Required work >> Each entry should be copied as it stands, leaving the pictures behind.
====== Recorded data
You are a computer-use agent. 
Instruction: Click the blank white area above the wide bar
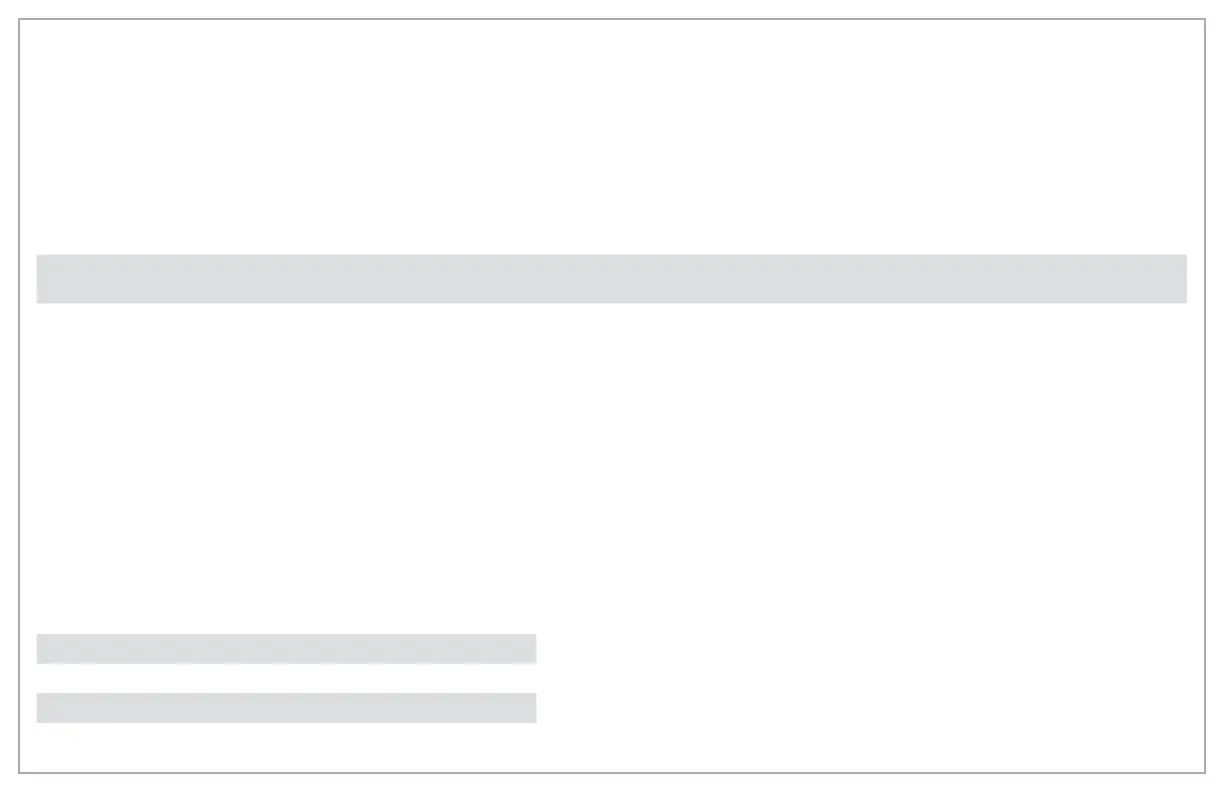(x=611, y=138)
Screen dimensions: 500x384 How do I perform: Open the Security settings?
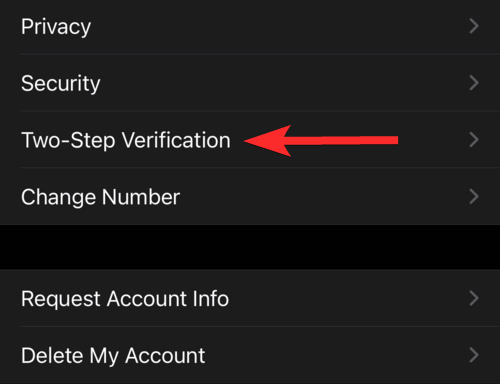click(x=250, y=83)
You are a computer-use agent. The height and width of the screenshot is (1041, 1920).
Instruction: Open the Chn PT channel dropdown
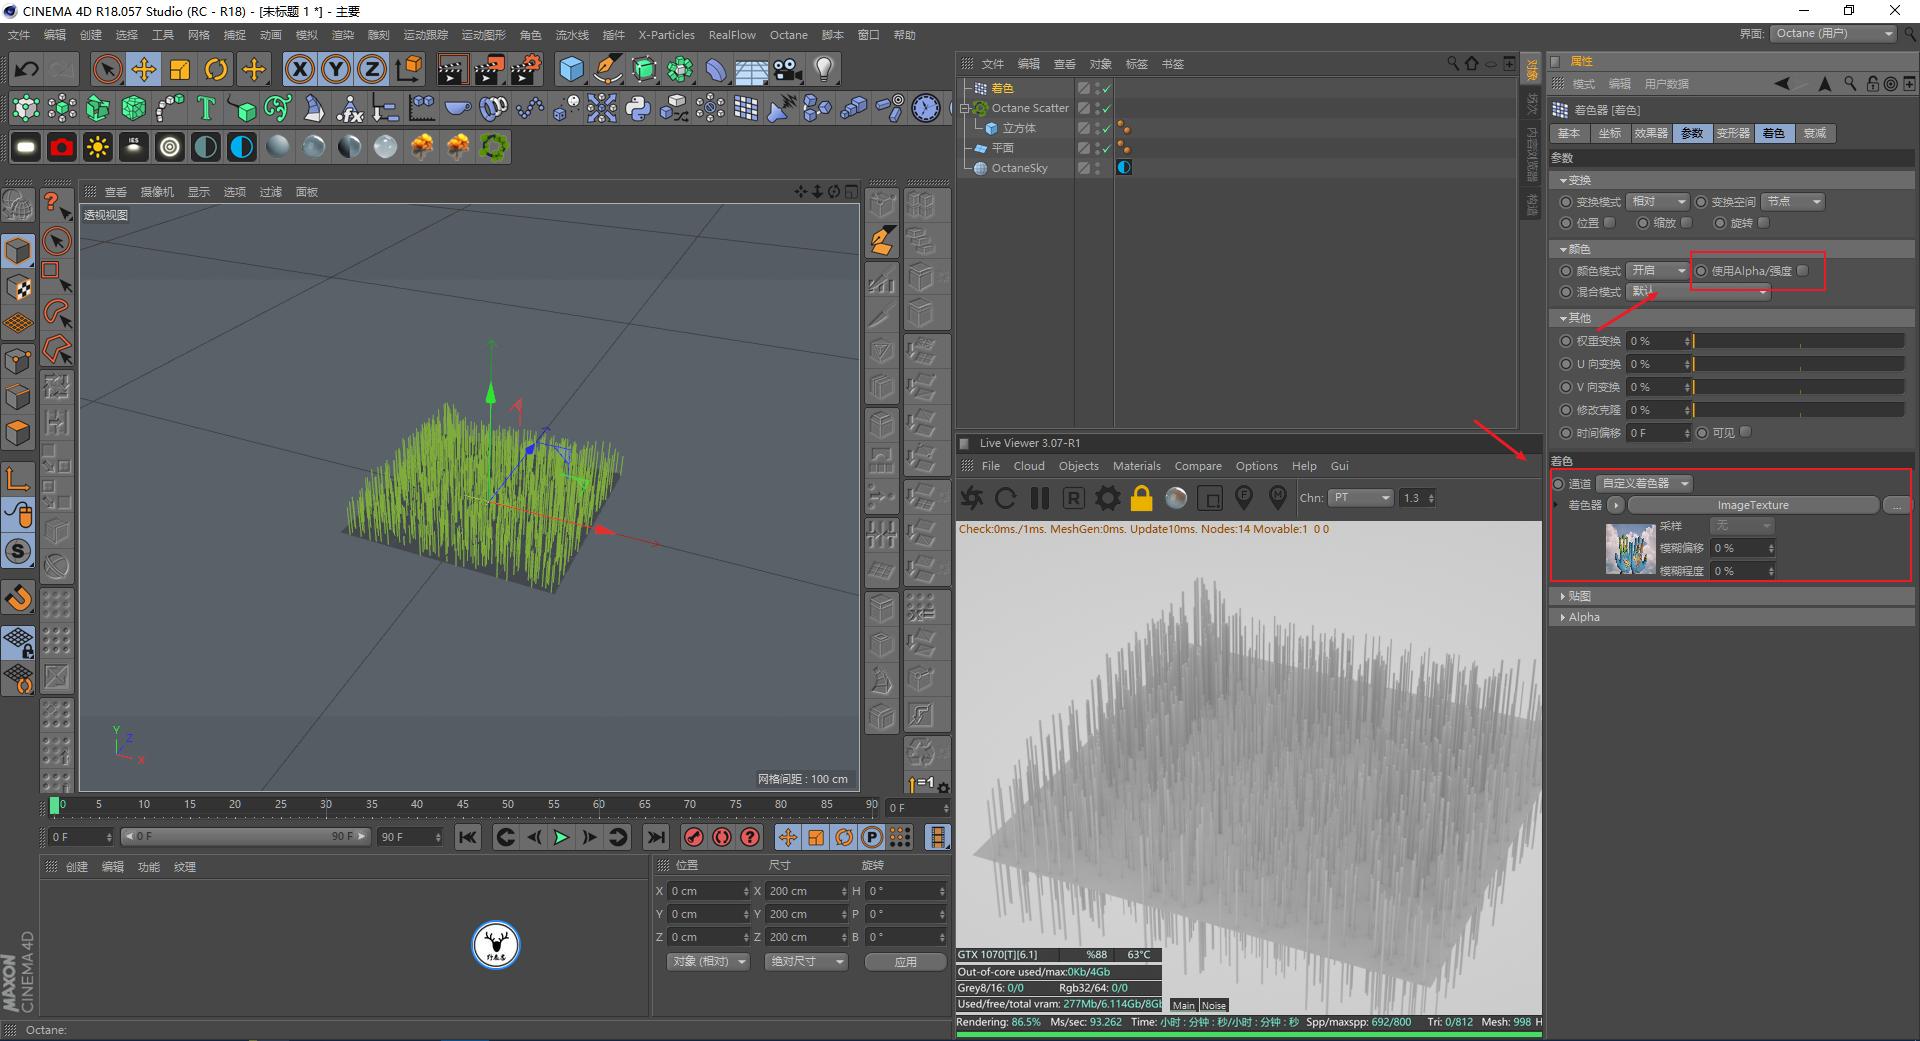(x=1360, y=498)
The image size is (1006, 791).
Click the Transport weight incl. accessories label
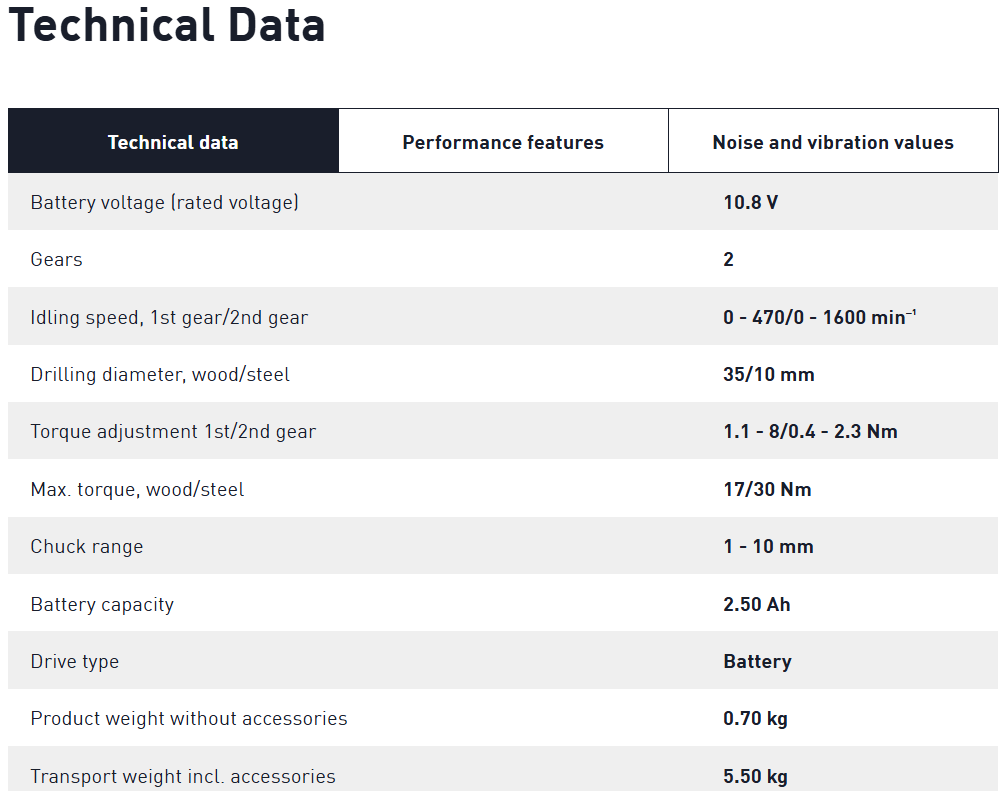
============
Exercise answer >>
You are a computer-use agent. 
Instruction: Click the blank white area above the wide bar
(x=611, y=138)
Screen dimensions: 500x384 How do I perform: Open the Security settings?
click(x=250, y=83)
You are a computer-use agent. The height and width of the screenshot is (1041, 1920).
Instruction: Open the Chn PT channel dropdown
(x=1360, y=498)
The image size is (1006, 791).
Click the Transport weight incl. accessories label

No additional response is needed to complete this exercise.